• [EXERCISE TASKS]:
- 1) Answer these questions from the blog post about visiting a new church, giving each answer on its own line with the same letter.
(a) What two things made the writer late?
(b) How many regular congregants did the writer notice arriving later?
(c) What did the usher comment on with some concern?
- 2) List every reason the blog post about visiting a new church gives for going on Sunday to the church with the less smiley website.
- 3) According to the blog post about visiting a new church, why does going cold into a new church still make the writer slightly nervous? Answer in one to three sentences.

• [PAGE EXTRACT]:
■ ■ ■ ■ ■ ■ ■

So, I went on Sunday to the church with the less smiley website, because I believe in second chances, because it does me good to step out of my natural comfort zone (though this place was hardly a stretch), and mostly because it was half the distance from where I’m staying than the smiley one.
I’ve been to a few different churches through the years, and it still makes me slightly nervous to go cold into a new one. Is that silly? I have to think that it’s probably not entirely unusual. After all, each community has its own ethos and culture, however much else it shares with the place down the road. Dress codes may be subtly different. The pace of prayer alters. The expectations of neighbourly involvement versus individual pew-perching.
I was late – yes, I know, it’s terrible, but I took a wrong turn and the rental bike was a bear to ride. It’s not as though I’d planned a dramatic entrance to draw attention to the fact that I was a visitor (interesting: my blog app just tried to auto-correct “visitor” to “idiot.”)
It was reassuring on arrival to find an usher still standing at the open door, and to notice at least two more regular congregants arrive after me. Late arrival as a gesture of hospitality to the stranger? Could catch on?
The usher asked, hesitantly, if I was a – visitor ( there goes the auto-correct once more), and had me sign the book and pick up a sticker which spelt out my status before going in (although I needn’t have put it on, I did, because it was there.) She also commented with some concern that i seemed quite warm. Yes, I’d cycled. I wondered if she was concerned for me or if her face was in fact expressing distaste for me slightly glowing state.

■ ■ ■ ■ ■ ■ ■

• [SOURCE DATA]:
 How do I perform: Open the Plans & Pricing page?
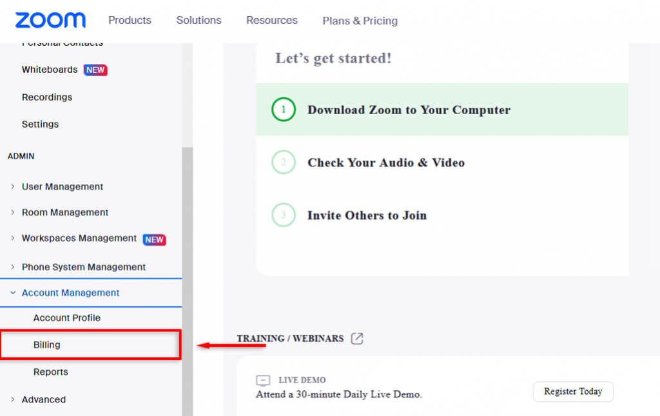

■ ■ ■ ■ ■ ■ ■

• [PER-TASK OUTPUTS]:
- 1)
(a) The writer took a wrong turn, and the rental bike was a bear to ride.
(b) At least two.
(c) That the writer seemed quite warm.

- 2)
- The writer believes in second chances.
- Stepping out of the writer's natural comfort zone does the writer good.
- It was half the distance from where the writer is staying, compared with the smiley one. This was the main reason.

- 3) Each community has its own ethos and culture, however much else it shares with the place down the road. Dress codes may be subtly different, the pace of prayer alters, and the expectations of neighbourly involvement versus individual pew-perching vary.